Introducción:
NOTA DE AUTORA:
ATENCIÓN: Esta obra NO es apta para todo público y es cien por ciento FICCIONAL. Por lo tanto, las opiniones expresadas y los hechos siguen la misma lógica. No se busca ofender a nadie, tómelo como un personaje más. Lea bajo su propia responsabilidad.
Hay días en los que simplemente no quiero despertar. Sería tan fácil pasar de un sueño a otro. Que las oscuras invaginaciones de mi mente me arrastraran a lo más recóndito y olvidado del abismo, donde por fin pudiera encontrar la paz. Pero soy un ser humano, y no está en nuestra naturaleza obtenerla, sino seguirla. Perseguir de forma incansable una ínfima partícula, un vago ejemplo de lo que debería. Aun así, no todo subyace en la infelicidad. Existen determinados elementos en la vida de cada individuo, que permiten mitigar el dolor de una existencia vacía. Se nos ha vetado el derecho a ser infinitamente alegres, pero no por ello se nos bautiza miserables. Sentimientos tales como el amor, gestos tales como la misericordia o la bondad, la capacidad de compartir con el otro es lo que garantiza la supervivencia. Sin embargo, esa supervivencia es gozada por bestias también. Es la parte infaltable de todo ser viviente y, por otra parte, ellos no cuentan con las facultades que mencioné. ¿Tiene el león misericordia por la gacela cuyo cuello destrozó entre sus fauces? ¿Sienten los buitres bondad cuando arrojan a sus semejantes del nido? ¿Y los cerdos? ¿Siente la hembra una cuota de amor hacia sus hijos cuando se los devora a cada uno de ellos? No. La vida propia siempre impera sobre lo demás. Es una Reina cruel que pisotea a sus súbditos, y los sacrifica. En el ajedrez, la pieza más importante es ella. Nadie lamenta la caía de un peón o un caballo, tan siquiera el Rey. El Rey se pierde cuando la Reina no ha obrado conforme su utilidad. Se puede ganar un partido sólo con su presencia; de hecho, es ella a quien se protege, porque trae la victoria. Siendo el Rey la vida, y la Reina el instinto primitivo de preservación, se comprenderá el papel que cumplen los demás.
Desearía ser un peón. Desearía ser desechable. Desearía que me arrebatasen el alma, cuya intransigencia no discutiría. Más sigo viva. Y he de luchar para mantenerla en contra de mi voluntad, porque incluso por sobre esta prima la supervivencia.
La misión que se me impone sería sencilla si no hubiese nacido tal cual soy. Retengo dentro mío al dios de la guerra, no hallo otra explicación para el éxtasis que recorre mi cuerpo cada vez que pienso en escuchar un gorgoteo sanguinolento, cada vez que pienso en la gloriosa ambrosía carmín fundiéndose en contacto con mis tibios dedos.
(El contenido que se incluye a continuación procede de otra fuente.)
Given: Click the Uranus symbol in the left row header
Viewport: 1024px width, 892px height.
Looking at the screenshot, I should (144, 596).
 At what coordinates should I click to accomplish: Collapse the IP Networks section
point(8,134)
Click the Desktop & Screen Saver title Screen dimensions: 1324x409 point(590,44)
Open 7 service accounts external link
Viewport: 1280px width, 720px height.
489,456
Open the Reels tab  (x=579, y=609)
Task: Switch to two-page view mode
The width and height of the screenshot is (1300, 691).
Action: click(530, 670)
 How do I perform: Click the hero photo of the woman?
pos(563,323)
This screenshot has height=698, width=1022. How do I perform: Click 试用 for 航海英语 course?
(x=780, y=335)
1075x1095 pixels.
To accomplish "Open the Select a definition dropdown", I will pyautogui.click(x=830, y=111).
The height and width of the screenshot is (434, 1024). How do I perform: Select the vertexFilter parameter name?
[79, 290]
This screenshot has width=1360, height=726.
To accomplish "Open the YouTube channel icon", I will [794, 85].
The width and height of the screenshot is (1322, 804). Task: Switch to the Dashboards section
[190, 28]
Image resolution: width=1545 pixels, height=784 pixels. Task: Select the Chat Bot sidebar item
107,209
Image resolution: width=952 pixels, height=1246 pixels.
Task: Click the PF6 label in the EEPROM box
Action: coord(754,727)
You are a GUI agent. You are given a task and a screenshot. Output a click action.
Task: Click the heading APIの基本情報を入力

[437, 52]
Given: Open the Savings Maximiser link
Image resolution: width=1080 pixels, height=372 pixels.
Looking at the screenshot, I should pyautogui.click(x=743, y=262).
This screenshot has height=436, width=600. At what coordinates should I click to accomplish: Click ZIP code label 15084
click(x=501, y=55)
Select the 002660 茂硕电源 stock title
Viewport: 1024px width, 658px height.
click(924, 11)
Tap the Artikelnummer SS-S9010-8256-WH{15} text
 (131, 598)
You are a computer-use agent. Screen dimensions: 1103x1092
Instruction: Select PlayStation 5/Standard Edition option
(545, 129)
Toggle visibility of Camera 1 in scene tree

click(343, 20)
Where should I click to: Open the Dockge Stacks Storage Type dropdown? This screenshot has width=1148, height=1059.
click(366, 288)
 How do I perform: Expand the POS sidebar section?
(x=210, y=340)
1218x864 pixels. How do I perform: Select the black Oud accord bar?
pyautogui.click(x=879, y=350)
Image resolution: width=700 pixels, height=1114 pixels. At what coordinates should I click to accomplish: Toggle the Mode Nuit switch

Díganme...si un individuo carece de emoción y remordimiento, ¿es culpa suya haber sido así? ¿Será que aprendió incorrectamente el mecanismo social que se le brindó desde que sus capacidades cognitivas se desarrollaron? Hay un error, se parte de la base en que es de hombres sentir. No se considera cualquier otra condición que diste de los parámetros mayoritarios y, por lo tanto, se obvia tan trascendental comportamiento. ¿Se les enseña a amar? ¿Se les enseña a odiar? Se les enseña los términos, pero no a implementarlos. Se nos discrimina. Somos lo más bajo y podrido, somos la raíz del frondoso árbol del conocimiento con el que supuestamente se condenó a la humanidad. Ocultos, absorbiendo mugre, escupiendo tierra. Existen lecciones para aquellos que no pueden pensar, existen tratamientos para los que son incapaces de moverse. Pero nosotros, oh, a nosotros se nos empuja a la oscuridad de los fármacos, se nos confunde con irracionales, locos dignos de lobotomía. Sí, la gente ignora a los insensibles. Sin cura, palabras o nombre, flotamos en el después, continuamente postergados. Así como el niño travieso esconde los trozos de un jarrón roto y calla, por la vergüenza que supone la falta; así nosotros.
Pero la ley natural del equilibrio se mantiene incluso en momentos como este. A los débiles se les dotó de inteligencia, y a los feos de simpatía. A nosotros se nos obsequió la maldición del ruido. Freud no se equivocaba cuando mencionó al deseo insatisfecho, esa cosa vergonzosa que pugna por salir a la conciencia. Yo, al igual que los que comparten mi situación, gritamos, pateamos, enloquecemos y alteramos a la perfecta pulcritud de la sociedad, la volvemos una dama histérica, diciéndole: "¡Somos parte de ti, madre!" mientras ella grita a viva voz: "¡Asesinos! ¡Asesinos!"